**Extrait du texte:**
□ □ □ □ □ □ □

Ces démarches d'investigations tant en recherche d'éléments matériels que de témoignages humains, s'appuyant sur des bases solides, dans le but de la Conservation de la mémoire des hommes, permettront la contribution de tous et de chacun de nous au DEVOIR DE MEMOIRE.
LA MEMOIRE
Pour les origines de la mise en action de notre mémoire et de sa transmission tout peut être supposé. Ainsi, certainement que les premiers occupants humains de notre terre, avant même d'avoir un langage très étendu, un peu comme les animaux, avaient dans leur programmation du comportement la mémoire de leu vécu, influant de ce fait sur leur mutation comportementale.
Puis un jour, au fur et à mesure de leur progression technique, peut-être même parallèlement à l'élargissement de leur langage ces hommes ont étendu leur vocabulaire.

□ □ □ □ □ □ □

**Consigne écrite 1:**
Reproduisez le passage de l'extrait sur la mémoire situé entre « Ces démarches d'investigations » et « étendu leur vocabulaire. », bornes comprises.
**Consigne écrite 2:**
Relevez tous les noms qui suivent immédiatement le mot « leur » dans l'extrait sur la mémoire.
Les lignes ci-dessous ne sont pas utiles ici.

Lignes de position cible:
□ □ □ □ □ □ □

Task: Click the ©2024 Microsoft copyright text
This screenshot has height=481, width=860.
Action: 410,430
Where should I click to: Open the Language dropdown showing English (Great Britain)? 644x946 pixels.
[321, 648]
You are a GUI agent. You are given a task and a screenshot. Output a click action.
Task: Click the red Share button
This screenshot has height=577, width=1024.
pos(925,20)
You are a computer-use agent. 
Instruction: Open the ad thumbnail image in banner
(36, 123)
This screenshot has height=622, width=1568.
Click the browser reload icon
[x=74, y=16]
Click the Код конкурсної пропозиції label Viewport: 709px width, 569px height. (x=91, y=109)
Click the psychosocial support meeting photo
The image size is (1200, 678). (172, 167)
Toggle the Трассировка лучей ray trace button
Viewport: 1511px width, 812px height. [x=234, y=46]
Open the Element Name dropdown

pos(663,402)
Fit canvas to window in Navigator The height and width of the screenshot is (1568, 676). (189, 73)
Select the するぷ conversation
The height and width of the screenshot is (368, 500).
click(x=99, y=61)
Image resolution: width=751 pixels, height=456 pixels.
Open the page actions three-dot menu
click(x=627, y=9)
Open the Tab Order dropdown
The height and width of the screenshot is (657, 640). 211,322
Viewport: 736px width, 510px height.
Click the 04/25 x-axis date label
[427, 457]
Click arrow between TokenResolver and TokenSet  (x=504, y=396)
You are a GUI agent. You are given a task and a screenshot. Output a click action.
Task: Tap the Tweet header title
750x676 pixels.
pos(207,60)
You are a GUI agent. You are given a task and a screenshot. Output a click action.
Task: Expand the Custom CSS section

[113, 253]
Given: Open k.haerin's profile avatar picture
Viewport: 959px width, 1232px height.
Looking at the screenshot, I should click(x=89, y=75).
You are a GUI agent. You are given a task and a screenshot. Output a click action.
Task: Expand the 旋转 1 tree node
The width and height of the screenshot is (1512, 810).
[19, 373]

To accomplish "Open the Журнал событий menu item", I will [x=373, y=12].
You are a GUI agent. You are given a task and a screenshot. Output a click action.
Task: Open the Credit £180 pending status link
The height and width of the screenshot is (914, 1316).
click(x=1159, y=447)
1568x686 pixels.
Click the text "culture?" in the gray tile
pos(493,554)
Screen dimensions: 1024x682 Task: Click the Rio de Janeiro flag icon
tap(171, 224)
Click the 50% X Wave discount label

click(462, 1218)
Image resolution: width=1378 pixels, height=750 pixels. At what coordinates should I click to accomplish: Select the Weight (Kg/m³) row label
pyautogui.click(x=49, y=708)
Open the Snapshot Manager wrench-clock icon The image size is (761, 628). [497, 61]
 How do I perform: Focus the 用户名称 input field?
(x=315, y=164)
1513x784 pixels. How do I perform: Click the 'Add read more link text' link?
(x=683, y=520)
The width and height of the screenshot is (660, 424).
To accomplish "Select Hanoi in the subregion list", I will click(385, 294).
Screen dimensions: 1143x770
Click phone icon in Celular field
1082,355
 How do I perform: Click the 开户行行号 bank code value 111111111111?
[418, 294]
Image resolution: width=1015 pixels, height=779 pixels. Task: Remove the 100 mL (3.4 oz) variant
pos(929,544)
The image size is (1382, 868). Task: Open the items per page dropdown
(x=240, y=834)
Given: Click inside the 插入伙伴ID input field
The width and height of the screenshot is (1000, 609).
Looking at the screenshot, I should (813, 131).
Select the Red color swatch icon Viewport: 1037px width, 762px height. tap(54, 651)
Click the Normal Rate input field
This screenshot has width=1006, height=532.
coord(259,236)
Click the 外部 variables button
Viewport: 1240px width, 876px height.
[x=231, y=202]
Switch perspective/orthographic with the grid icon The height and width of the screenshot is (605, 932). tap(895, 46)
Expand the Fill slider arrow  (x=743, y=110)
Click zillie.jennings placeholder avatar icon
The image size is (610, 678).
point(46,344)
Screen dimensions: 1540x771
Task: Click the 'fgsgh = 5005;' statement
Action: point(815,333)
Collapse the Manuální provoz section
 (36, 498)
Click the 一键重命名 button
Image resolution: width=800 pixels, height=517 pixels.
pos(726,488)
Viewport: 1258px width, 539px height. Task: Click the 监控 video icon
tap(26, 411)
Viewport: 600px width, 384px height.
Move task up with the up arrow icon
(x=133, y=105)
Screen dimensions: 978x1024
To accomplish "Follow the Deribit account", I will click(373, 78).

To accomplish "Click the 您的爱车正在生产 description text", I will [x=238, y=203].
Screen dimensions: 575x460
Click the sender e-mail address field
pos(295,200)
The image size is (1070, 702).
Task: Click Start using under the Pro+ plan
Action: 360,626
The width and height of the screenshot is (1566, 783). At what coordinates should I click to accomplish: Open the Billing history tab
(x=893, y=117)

□ □ □ □ □ □ □

**Résultat attendu 1:**
Ces démarches d'investigations tant en recherche d'éléments matériels que de témoignages humains, s'appuyant sur des bases solides, dans le but de la Conservation de la mémoire des hommes, permettront la contribution de tous et de chacun de nous au DEVOIR DE MEMOIRE.
LA MEMOIRE
Pour les origines de la mise en action de notre mémoire et de sa transmission tout peut être supposé. Ainsi, certainement que les premiers occupants humains de notre terre, avant même d'avoir un langage très étendu, un peu comme les animaux, avaient dans leur programmation du comportement la mémoire de leu vécu, influant de ce fait sur leur mutation comportementale.
Puis un jour, au fur et à mesure de leur progression technique, peut-être même parallèlement à l'élargissement de leur langage ces hommes ont étendu leur vocabulaire.

**Résultat attendu 2:**
programmation, mutation, progression, langage, vocabulaire